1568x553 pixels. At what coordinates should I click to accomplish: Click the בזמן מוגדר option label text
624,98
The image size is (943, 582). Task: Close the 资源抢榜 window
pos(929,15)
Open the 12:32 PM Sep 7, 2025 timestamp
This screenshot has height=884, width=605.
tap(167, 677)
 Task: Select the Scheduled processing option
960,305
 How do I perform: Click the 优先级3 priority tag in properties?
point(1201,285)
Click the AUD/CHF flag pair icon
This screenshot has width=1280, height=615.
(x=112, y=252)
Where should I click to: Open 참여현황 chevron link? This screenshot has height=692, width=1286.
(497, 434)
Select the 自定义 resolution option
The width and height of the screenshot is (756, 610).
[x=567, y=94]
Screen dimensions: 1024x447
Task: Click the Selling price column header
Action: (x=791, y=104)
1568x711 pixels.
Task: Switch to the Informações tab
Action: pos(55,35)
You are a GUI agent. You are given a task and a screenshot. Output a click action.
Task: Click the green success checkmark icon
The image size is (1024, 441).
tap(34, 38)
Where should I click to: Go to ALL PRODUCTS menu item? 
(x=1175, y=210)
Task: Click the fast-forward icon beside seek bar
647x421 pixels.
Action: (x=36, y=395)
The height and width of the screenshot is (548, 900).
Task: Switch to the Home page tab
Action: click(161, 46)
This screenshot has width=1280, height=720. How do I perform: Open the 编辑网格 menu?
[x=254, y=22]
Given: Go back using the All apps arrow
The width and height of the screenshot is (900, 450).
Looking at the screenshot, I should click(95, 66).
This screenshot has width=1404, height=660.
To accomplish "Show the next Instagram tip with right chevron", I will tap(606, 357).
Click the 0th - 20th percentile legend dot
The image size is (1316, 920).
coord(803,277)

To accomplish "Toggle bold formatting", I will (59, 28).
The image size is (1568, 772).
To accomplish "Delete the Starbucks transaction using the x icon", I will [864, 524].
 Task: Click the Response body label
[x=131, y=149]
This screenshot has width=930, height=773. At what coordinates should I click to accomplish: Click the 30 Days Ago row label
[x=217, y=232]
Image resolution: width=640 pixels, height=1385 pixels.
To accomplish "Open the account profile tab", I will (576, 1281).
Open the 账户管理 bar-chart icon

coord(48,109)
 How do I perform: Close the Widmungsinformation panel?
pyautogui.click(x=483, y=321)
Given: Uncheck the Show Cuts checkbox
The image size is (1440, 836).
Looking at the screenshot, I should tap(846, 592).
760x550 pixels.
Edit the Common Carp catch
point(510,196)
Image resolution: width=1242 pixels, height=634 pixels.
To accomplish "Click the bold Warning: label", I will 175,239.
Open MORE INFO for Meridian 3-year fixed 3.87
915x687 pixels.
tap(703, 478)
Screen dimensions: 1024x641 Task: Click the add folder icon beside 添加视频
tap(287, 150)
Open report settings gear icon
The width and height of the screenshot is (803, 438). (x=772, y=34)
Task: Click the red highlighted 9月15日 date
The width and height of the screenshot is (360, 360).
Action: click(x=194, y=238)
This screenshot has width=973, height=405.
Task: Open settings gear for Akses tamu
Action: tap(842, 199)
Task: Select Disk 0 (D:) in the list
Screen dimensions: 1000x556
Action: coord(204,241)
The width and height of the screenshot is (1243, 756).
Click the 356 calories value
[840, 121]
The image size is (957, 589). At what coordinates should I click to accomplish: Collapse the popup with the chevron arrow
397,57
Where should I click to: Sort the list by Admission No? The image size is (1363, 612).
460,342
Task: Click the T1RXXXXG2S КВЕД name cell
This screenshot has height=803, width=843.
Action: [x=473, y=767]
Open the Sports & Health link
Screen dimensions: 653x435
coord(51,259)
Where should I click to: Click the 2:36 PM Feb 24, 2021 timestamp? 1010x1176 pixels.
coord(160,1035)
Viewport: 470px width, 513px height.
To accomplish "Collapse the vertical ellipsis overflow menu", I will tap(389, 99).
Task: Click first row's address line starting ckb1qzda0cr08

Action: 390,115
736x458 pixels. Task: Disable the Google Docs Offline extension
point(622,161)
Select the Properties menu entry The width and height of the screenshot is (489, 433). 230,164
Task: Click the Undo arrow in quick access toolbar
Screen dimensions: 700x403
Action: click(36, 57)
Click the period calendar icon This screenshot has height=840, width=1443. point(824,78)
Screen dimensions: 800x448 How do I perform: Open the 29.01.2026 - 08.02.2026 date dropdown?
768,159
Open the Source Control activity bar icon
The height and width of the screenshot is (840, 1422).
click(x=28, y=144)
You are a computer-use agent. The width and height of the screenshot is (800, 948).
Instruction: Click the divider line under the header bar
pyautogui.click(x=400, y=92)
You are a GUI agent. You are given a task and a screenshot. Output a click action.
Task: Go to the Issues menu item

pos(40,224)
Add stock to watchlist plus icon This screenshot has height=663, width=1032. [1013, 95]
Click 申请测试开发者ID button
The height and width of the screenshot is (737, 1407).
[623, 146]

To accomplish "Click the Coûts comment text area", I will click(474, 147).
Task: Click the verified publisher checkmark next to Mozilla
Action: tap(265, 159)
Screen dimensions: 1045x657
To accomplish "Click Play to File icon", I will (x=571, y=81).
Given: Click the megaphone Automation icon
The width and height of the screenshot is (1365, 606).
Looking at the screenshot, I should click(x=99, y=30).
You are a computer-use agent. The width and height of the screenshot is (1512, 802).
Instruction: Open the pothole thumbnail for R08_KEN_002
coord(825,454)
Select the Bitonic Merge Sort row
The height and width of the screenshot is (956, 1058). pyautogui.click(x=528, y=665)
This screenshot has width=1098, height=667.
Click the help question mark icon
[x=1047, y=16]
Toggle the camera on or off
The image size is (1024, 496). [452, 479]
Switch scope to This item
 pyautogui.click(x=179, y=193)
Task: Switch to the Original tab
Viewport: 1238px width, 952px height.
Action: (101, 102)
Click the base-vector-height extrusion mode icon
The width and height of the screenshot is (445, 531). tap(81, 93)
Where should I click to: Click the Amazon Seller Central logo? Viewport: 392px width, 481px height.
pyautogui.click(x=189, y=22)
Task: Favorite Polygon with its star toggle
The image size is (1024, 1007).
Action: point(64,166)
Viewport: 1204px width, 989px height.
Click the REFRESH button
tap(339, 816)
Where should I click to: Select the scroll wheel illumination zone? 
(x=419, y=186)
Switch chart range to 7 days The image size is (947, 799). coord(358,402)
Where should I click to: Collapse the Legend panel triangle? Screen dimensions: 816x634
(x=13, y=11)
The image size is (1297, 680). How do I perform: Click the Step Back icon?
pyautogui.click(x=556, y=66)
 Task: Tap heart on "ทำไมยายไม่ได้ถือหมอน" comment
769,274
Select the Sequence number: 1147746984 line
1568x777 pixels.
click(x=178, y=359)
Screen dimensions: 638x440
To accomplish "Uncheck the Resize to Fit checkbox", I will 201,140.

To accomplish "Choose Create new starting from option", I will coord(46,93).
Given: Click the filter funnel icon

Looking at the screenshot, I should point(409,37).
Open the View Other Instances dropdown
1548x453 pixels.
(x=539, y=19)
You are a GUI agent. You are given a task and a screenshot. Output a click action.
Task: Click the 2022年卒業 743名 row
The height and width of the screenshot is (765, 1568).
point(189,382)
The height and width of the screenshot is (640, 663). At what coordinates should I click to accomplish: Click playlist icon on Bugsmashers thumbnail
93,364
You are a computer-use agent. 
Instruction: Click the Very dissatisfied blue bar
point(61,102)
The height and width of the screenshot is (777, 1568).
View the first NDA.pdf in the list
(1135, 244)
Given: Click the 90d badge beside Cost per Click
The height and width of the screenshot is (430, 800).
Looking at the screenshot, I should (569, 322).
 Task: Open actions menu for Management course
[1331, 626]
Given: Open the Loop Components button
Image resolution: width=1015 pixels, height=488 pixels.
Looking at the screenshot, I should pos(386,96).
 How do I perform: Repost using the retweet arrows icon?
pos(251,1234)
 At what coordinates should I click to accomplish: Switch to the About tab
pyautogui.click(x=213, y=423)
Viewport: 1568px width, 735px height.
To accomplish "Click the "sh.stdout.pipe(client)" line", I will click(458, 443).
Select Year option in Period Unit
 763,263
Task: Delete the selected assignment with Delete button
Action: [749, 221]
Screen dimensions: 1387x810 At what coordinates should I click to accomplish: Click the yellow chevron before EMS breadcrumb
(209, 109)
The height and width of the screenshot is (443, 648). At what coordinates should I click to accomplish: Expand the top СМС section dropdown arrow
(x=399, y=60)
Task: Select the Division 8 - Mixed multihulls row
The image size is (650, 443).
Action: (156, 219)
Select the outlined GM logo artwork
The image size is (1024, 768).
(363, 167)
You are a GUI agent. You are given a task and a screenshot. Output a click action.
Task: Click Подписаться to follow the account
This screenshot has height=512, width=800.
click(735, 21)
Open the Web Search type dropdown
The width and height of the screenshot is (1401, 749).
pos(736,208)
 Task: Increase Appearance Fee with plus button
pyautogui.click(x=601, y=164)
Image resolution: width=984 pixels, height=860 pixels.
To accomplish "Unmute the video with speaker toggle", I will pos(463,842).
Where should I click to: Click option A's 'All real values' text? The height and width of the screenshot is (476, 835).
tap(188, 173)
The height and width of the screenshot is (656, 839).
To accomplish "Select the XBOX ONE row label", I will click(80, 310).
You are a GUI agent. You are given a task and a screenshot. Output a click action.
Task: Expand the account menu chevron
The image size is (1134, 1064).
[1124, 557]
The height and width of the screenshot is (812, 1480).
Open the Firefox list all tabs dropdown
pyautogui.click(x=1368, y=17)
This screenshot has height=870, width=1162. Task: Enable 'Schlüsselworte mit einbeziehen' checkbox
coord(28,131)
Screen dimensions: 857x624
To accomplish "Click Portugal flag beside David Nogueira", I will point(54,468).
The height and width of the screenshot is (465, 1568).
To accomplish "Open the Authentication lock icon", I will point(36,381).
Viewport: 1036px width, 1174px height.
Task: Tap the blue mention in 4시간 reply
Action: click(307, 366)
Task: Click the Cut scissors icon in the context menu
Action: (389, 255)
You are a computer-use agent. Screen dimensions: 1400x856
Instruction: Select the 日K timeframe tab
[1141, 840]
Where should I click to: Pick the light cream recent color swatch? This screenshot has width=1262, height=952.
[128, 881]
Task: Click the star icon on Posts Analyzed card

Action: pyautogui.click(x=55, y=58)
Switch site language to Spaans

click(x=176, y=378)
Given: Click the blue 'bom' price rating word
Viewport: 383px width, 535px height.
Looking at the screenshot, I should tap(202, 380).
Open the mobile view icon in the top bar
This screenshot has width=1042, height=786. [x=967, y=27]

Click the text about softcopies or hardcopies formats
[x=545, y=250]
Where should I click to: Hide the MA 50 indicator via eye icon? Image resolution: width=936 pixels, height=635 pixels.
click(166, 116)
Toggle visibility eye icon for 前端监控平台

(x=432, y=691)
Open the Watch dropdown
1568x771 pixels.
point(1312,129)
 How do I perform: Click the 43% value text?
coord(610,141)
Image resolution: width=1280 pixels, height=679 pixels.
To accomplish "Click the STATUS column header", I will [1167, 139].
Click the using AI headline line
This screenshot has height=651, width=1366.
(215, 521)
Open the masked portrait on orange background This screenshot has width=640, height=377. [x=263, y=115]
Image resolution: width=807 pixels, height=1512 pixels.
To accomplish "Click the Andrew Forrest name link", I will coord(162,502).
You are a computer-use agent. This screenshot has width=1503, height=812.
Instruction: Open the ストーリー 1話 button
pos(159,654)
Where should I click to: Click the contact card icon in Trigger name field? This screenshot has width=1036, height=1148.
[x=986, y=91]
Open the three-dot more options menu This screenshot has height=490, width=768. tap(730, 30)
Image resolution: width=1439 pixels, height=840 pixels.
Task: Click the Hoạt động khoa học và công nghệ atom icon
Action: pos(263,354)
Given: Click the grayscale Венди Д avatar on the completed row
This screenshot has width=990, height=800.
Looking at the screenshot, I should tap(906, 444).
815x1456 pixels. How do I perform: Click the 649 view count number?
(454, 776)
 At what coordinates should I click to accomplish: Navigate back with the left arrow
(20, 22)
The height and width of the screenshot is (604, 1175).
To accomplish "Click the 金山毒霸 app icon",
----------
EXERCISE DESCRIPTION:
Search each line of the listing for the word "bold", then state how many lines contain it and nothing else.

REPLY TO THE TASK:
2